The patient is a 56-year-old female and under went gastroscopy, endoscopic ultrasound and abdominal enhanced CT after admission. The tumor was found in antral lesser curvature and pathological diagnosis was poorly differentiated adenocarcinoma. The clinical TNM stage of the tumor was cT1bN0M0. Electric hook was applied almost during operation in order to follow sharp dissection and "no touch" principle. For better hemostasis, controlled hypertension was recommended and mean arterial pressure was maintained about 70mmHg. After dissection and resection, the median incision was performed on the upper abdomen, and the reconstruction was carried out with Billroth I by CDH stapler?

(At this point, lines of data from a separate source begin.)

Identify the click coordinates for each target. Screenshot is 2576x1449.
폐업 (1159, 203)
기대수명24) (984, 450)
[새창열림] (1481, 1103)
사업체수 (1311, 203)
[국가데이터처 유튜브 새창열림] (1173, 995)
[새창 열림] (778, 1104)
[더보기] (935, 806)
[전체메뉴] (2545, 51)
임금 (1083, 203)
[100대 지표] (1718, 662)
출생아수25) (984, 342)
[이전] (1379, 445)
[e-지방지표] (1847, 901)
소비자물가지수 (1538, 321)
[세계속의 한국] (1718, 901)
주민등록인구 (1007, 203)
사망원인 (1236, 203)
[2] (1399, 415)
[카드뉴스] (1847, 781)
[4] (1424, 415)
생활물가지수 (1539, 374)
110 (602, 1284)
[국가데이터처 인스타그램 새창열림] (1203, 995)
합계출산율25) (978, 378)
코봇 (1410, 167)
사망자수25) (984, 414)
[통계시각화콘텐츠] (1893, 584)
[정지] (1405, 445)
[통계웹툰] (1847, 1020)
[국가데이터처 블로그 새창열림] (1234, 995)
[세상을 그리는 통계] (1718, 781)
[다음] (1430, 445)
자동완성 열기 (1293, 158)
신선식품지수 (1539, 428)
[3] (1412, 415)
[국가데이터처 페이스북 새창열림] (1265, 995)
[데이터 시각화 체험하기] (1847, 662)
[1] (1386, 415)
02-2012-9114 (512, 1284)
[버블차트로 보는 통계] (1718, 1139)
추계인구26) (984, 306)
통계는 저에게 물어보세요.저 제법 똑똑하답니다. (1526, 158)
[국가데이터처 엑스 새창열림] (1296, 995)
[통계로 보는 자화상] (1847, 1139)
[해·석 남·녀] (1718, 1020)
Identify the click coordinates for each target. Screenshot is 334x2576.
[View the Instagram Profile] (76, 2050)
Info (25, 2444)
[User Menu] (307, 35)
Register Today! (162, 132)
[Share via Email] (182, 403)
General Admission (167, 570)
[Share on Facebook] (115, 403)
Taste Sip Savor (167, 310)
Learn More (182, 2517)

Contributed to the SSAT International Relations Committee
"How I Do It" Video Series: Gastric Cancer by:
Yihong Sun Ph.D. M.D.
Department of General Surgery,
Zhongshan Hospital, Fudan University,
Shanghai, People's Republic of China




Germany: How I Do It Gastric Cancer Gastrectomy and D2 Lymphadenectomy

This video describes a gastrectomy for gastric adenocarcinoma at the front wall of the stomach. The location is clearly outlined in the video. The first step includes gastric resection with the adjacent D1-lymphnodes. Then D2-lymphadenectomy is added starting from the hepatoduodenal ligament. The reconstruction is performed by a Roux en-Y loop as end- to- side esophago-jejunostomy by a single stich hand-sewn anastomosis. The final anastomosis is performed in a similar fashion as end-to-side jejuno-jejunostomy.

Contributed to the SSAT International Relations Committee
"How I Do It" Video Series: Gastric Cancer by:
Prof. Dr. med. Ernst Klar
Direktor der Abteilung für Allgemeine, Thorax-, Gefäß- und Transplantationschirurgie,
Universität Rostock, Rostock, Germany




SSAT International Relations Committee "How I Do It" Series Gastric Cancer Summary

This video describes a gastrectomy for gastric adenocarcinoma at the front wall of the stomach. The location is clearly outlined in the video. The first step includes gastric resection with the adjacent D1-lymphnodes. Then D2-lymphadenectomy is added starting from the hepatoduodenal ligament. The reconstruction is performed by a Roux en-Y loop as end-to-side esophago-jejunostomy by a single stich hand-sewn anastomosis. The final anastomosis is performed in a similar fashion as end-to-side jejuno-jejunostomy.

Jiping Wang, MD, PHD, of Brigham & Womens Hospital in Boston, MA provides a summary of the Society for Surgery of the Alimentary Tract International Relations Committee "How I Do It" Series Gastric Cancer edition.